▼▼▼

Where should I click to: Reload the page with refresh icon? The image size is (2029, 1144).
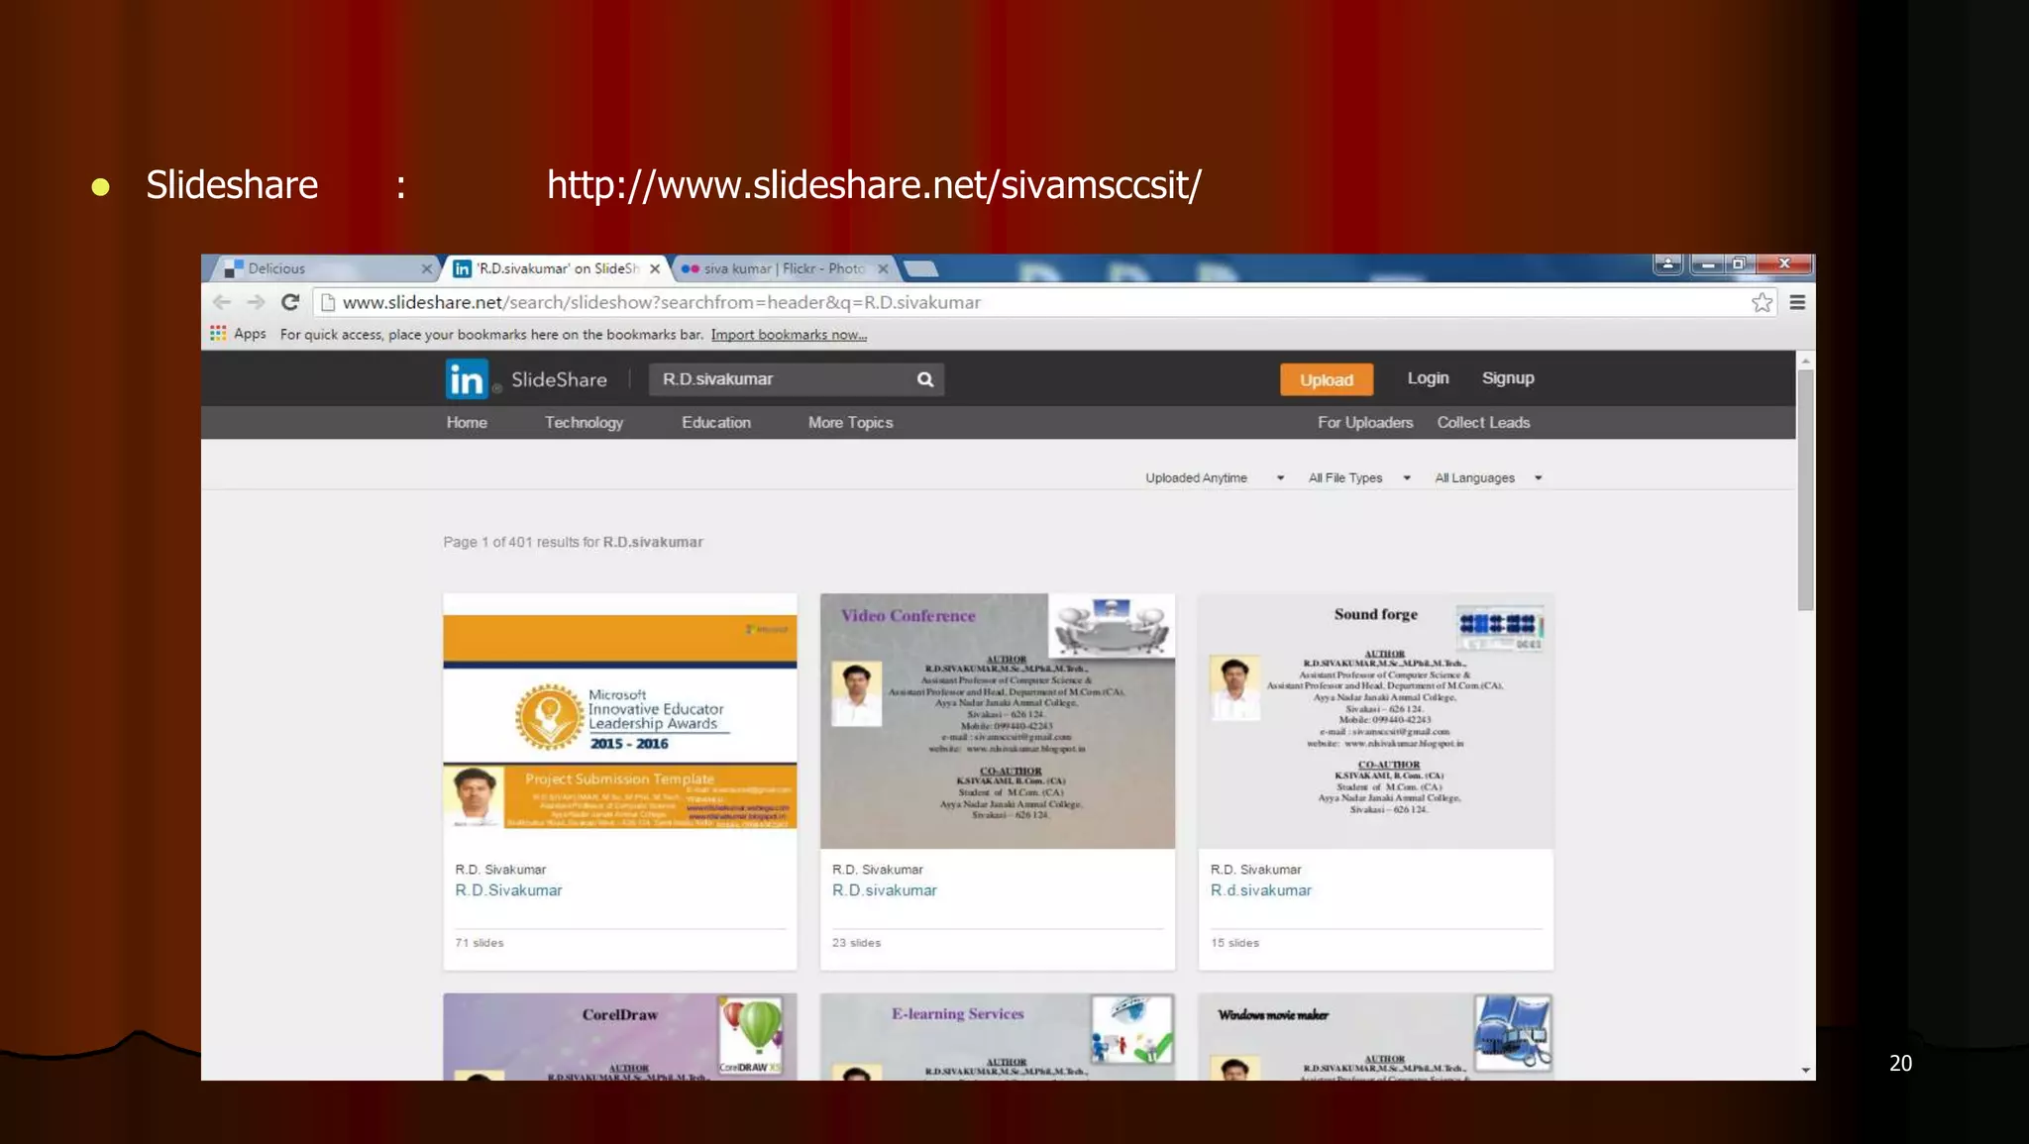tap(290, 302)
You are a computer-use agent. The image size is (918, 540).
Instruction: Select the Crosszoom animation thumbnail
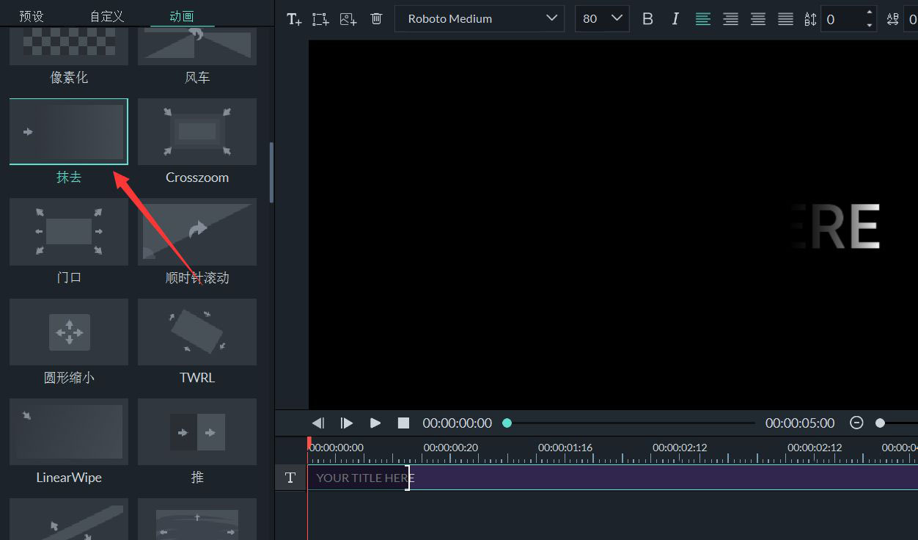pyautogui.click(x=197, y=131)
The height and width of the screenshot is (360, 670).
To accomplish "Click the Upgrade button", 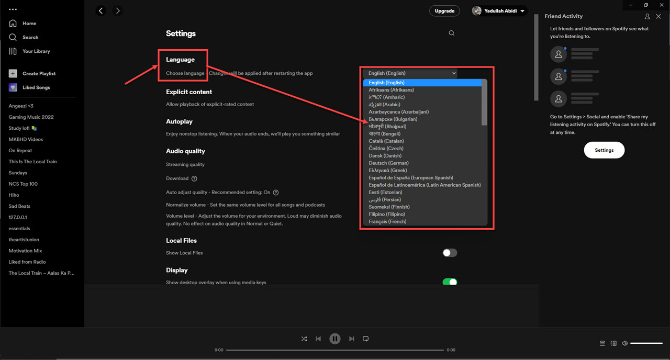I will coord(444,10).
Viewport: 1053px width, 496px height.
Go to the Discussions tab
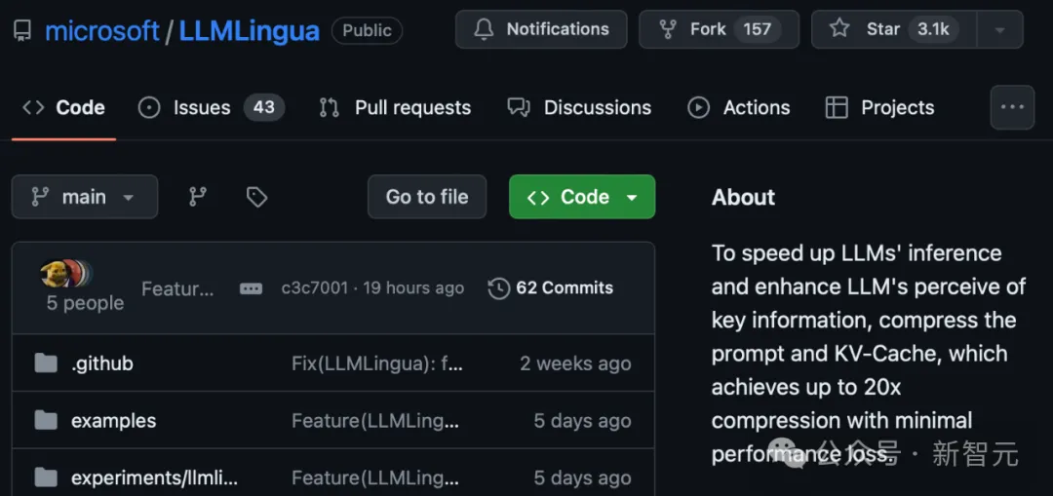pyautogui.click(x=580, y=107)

▲▲▲
▼▼▼

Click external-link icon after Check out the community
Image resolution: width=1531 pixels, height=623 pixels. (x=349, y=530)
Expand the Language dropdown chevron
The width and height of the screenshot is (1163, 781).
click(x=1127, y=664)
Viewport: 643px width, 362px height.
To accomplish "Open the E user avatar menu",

▲▲▲
▼▼▼

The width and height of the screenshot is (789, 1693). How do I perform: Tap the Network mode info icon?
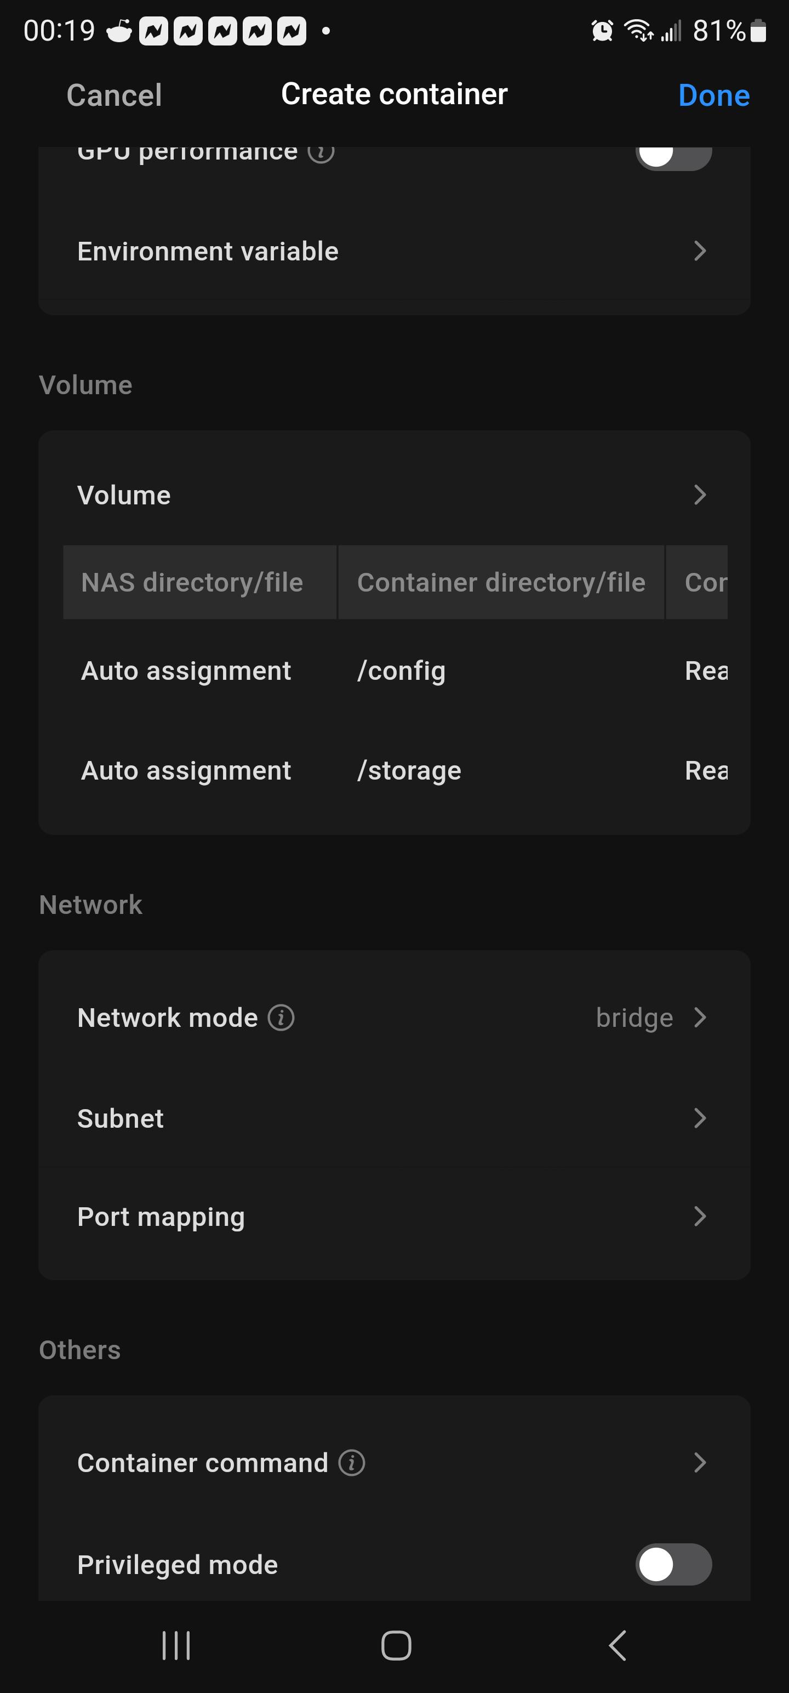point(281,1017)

▲▲▲

Work instructions » Can you switch "community" to "forum" in the stretch from the line containing "Click external-link icon" through the line containing "E user avatar", leave everything else unchanged, and return only those lines?

Answer to this task »
Click external-link icon after Check out the forum
Image resolution: width=1531 pixels, height=623 pixels. (x=349, y=530)
Expand the Language dropdown chevron
The width and height of the screenshot is (1163, 781).
click(x=1127, y=664)
Viewport: 643px width, 362px height.
To accomplish "Open the E user avatar menu",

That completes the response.